12/12/2017
This is going to be a long post but this is just a starter and I don't intend to natter this much all the time! Let us start then at the beginning. Let me share the story of how I came to be training as a gym instructor and PT so you can see how you can tweak what you do at the moment and find yourself where you want to be as I am doing. I never dreamed that from that starting point I'd be here now but it crept up on me slowly.
In the summer of 2014 I was working in retail and at a stage where I wanted to tart up my house but after coming home from a long day at work, and on my days off, I found I had a complete lack of energy. I enjoyed unpacking the deliveries at work, challenging myself to lug great big boxes of stock about and get stock unpacked in record time but I didn't have the same bounce in my step to get DIY done at home.
So I decided a change of diet was needed. Working in a shopping centre gives you great access to all manner of food shops but working in a shopping centre also gives you access to all manner of bad food stuffs! I'd noticed that as I got older sugar was a much bigger influence on my energy levels. So I stopped eating as much of it as I could. Refined sugar that is. So cut back on fizzy drinks, chocolate bars in the lunchtime sandwich meal deals, the odd reduced price cake from Marks & Sparks of a evening when I was on a late shift and not getting dinner 'til late. I swapped sugar laden snacks for Nakd bars, dried mango and fruit. Sure it meant I was still having sugar but of a better quality. And it improved! I found my energy levels more consistent and it meant I could start planning DIY and more importantly, getting it done.
Then just after I started this venture, a new gym opened in Derby, right outside the shopping centre where I worked. I'd never set foot in a gym before and I certainly didn't enjoy PE at school. I knew I liked swimming and cycling and I loved throwing myself into the challenge of getting a shop delivery turned around in record time but how would that translate into using the gym? Nervously I started attending, found myself a personal trainer to work out with and got familar with the equipment. And I started attending classes still very aware that I was one of the biggest, both height and width wise, attendees there as well as being an uncoordinated mess at times. It was fun and I learned a lot about myself. I realised just how far I could push myself and how much improvement I could make in my fitness in a short period of time. Even today I was wistfully remembering the level I started at on the treadmill and knowing how I can smash that and more today.
I managed about 6 months of solid attendance before I started to slide back. My eating remained reasonably good but the motivation to exercise slipped. I wasn't accountable to anyone but myself and excuses not to exercise are all too easy when it's just yourself you have to convince.
I started again June 2016 and this time I found new people to hang out with in the gym and train with. If I were to offer one singular piece of advice that would keep you going to the gym it would be make some gym friends to train with. Whether you see them out of the gym or not, the very fact that you are seeing someone else make progress and they are watching your progress too makes for a very strong motivation to keep you going. On those days when it's too rainy/windy/snowy/hot and you've got a pile of excuses from of being too tired or sneezing and convincing yourself you're getting a cold when you know it's just dust or it's that time of the month, it does actually make it easier if you exercise believe it or not, knowing you've got to explain why you're backing out of a workout you've already arranged with someone will get you to the gym a awful lot more than not cos let's face it, most of us are British and saying no when you've already said yes is just plain uncomfortable!

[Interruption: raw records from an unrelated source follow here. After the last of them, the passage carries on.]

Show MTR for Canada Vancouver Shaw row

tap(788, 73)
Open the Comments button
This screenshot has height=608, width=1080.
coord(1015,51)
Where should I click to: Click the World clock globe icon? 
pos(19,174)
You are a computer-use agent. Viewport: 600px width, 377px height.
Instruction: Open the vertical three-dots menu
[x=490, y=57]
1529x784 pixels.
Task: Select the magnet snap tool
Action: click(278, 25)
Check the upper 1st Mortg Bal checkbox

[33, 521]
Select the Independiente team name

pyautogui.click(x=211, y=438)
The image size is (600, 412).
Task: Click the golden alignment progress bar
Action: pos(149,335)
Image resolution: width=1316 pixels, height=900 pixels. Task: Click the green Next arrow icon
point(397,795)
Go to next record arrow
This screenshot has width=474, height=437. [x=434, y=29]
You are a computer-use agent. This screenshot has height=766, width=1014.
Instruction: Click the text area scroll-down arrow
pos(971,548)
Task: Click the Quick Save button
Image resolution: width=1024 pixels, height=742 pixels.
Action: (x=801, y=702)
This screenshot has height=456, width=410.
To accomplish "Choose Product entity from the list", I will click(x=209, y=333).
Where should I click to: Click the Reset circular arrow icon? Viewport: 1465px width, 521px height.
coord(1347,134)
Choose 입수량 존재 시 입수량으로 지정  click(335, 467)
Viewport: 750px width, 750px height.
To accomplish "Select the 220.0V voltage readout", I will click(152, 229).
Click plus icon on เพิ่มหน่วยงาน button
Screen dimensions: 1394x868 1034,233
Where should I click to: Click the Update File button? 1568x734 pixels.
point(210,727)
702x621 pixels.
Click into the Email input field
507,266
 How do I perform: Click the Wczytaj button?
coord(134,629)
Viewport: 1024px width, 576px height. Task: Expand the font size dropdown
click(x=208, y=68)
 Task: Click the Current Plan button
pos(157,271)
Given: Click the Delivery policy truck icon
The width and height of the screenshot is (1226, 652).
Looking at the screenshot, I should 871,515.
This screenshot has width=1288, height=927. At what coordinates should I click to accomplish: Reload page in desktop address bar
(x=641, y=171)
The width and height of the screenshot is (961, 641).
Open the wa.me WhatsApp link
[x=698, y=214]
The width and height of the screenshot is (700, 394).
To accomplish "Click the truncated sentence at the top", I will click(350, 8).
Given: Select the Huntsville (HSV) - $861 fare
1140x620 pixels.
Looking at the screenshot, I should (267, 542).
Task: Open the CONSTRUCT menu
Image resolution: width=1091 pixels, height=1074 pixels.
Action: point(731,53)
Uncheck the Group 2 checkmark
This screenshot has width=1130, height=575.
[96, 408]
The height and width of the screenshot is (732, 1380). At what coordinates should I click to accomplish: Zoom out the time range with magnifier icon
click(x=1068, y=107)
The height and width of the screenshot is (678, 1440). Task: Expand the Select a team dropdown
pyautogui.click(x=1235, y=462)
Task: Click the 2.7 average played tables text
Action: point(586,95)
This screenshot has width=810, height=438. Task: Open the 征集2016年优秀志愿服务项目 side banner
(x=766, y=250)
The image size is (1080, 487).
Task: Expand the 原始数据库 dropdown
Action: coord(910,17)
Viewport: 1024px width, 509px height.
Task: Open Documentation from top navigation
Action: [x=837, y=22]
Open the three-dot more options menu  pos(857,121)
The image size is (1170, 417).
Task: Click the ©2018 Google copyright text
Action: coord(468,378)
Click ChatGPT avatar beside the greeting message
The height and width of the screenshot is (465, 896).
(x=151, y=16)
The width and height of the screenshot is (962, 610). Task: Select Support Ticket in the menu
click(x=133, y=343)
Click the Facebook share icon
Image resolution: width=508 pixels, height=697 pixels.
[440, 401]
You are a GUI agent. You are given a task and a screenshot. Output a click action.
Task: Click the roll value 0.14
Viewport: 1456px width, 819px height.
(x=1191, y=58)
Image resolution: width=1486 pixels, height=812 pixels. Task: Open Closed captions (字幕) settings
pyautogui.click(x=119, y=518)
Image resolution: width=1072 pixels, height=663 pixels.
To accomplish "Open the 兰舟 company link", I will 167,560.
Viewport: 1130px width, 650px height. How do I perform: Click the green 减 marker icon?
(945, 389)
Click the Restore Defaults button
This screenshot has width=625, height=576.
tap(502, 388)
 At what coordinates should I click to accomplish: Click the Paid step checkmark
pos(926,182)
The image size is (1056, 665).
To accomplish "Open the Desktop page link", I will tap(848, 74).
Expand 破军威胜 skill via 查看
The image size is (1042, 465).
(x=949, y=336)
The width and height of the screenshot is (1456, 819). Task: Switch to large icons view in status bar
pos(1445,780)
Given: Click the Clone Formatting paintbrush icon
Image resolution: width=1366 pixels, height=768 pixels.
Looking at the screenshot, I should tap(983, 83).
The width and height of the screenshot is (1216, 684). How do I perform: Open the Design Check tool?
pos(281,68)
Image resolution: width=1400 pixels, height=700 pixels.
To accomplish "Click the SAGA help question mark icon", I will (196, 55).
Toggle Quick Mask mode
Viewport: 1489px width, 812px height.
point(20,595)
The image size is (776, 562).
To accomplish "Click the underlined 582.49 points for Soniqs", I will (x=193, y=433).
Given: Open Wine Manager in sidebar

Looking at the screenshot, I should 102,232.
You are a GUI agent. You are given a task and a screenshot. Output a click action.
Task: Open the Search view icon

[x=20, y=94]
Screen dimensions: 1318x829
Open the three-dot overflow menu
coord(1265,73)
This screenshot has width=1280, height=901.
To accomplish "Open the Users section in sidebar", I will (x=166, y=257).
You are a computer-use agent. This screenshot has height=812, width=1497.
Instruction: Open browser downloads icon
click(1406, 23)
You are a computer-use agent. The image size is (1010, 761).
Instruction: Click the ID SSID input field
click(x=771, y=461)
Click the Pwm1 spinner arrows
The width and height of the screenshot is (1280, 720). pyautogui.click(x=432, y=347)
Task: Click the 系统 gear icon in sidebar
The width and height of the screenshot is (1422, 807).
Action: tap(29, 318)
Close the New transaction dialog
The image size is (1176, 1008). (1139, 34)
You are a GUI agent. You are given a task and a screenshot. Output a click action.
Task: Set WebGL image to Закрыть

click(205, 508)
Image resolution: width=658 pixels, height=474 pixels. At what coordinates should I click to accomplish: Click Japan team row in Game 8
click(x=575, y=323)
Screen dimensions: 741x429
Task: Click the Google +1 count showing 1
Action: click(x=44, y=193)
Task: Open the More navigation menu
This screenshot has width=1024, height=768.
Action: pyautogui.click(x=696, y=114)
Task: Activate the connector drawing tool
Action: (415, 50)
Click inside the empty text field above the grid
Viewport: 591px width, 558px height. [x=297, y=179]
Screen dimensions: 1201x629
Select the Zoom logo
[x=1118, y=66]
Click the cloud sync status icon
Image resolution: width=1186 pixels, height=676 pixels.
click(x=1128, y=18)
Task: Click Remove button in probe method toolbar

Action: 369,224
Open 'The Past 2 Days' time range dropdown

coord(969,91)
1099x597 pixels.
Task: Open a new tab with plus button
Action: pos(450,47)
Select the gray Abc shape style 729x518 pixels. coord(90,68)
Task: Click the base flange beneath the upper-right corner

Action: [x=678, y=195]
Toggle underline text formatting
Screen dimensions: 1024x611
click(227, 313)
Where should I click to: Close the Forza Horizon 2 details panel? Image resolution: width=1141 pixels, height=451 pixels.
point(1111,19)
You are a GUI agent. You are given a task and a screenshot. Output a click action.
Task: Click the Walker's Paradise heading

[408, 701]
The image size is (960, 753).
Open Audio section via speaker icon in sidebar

Fully embrace the social aspect of the gym. Do natter and trade recipes and boost your ego by comparing muscle tone and baggy gym clothes that were once tight. Get excited about the fact that the weights you are pushing are going up while your clothes size is going down. You can get to the top of the stairs and have a conversation while doing it instead of having to stop and rest half way. Shout about your achievements. Don't turn into a boring braggard obviously but keep yourself positive by noticing the small changes you're making towards the big one of extending your life.
And that's what I've done. I've had a stream of gym mates around to keep me on track. Don't get me wrong I've wobbled a lot along the way. I've fallen off the metaphorical spin bike more times than I care to mention but the difference is having other people there to say "You alright mate? Get back on it and get moving then." rather than telling myself I can slope off home and sit and stew every time. And yes I've done that too. But then I miss the post workout glow, eating something after a workout, usually eggs, and feeling like I've earned it because my metabolism is belting through that food after my workout, putting my hands on my hips and wondering where the wobbly bits that were there last week have gone, and the sleep! There's nothing like a heavy gym session for making you sleep well once you get the soreness bit sorted.
It's not easy but it is rewarding. I understand the intimidation and the fear factor of going to the gym for the first time, or even just going back to the gym. Educating yourself about the gym will go a lot way to alleviate that. I'll be pointing people to some Youtube videos and might do some bits myself about using machines and the general equipment in a gym because knowing what you can use a Bosu ball other for than wobbling about on it and how weird TRX will feel the first time you try it goes a long way to building your confidence before you even step in the door and for those of you who are familar with it, maybe it'll give you more ideas of what you can be doing.